## Directions
Where the records below reach the line containing "Task: Click the purple 3/10 loss swatch", start transcribing, and end with the line containing "Click the Kitchen", exactly and with nothing else added.

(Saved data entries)
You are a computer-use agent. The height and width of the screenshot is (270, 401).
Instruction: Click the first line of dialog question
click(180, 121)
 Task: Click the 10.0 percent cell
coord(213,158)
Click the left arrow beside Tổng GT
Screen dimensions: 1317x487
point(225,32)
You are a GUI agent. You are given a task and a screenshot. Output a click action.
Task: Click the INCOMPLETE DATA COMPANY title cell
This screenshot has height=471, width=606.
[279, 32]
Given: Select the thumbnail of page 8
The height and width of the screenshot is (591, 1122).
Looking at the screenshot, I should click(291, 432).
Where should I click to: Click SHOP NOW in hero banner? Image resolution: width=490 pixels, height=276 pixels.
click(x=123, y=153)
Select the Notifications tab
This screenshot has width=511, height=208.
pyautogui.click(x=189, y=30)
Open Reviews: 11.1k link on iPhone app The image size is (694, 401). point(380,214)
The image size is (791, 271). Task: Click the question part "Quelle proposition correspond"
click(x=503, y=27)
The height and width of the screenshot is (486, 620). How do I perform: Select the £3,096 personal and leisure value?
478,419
...
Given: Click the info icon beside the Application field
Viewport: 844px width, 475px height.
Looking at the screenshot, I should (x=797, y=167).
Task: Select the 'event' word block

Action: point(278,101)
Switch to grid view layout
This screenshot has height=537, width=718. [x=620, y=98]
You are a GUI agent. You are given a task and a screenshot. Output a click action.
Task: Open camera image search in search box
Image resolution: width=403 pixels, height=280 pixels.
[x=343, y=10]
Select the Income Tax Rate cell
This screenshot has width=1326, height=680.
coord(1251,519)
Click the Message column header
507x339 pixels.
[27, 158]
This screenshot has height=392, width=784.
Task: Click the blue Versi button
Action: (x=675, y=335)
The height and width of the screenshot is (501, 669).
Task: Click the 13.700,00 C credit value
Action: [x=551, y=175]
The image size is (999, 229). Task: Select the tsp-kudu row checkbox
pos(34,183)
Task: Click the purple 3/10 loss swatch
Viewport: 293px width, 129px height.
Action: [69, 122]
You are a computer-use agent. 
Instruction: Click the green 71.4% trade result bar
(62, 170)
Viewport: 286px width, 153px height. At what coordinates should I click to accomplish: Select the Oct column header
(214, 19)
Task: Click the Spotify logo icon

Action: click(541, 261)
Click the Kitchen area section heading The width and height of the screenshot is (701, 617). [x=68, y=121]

## Result
Task: Click the purple 3/10 loss swatch
Viewport: 293px width, 129px height.
Action: [69, 122]
You are a computer-use agent. 
Instruction: Click the green 71.4% trade result bar
(62, 170)
Viewport: 286px width, 153px height. At what coordinates should I click to accomplish: Select the Oct column header
(214, 19)
Task: Click the Spotify logo icon

Action: click(541, 261)
Click the Kitchen area section heading The width and height of the screenshot is (701, 617). [x=68, y=121]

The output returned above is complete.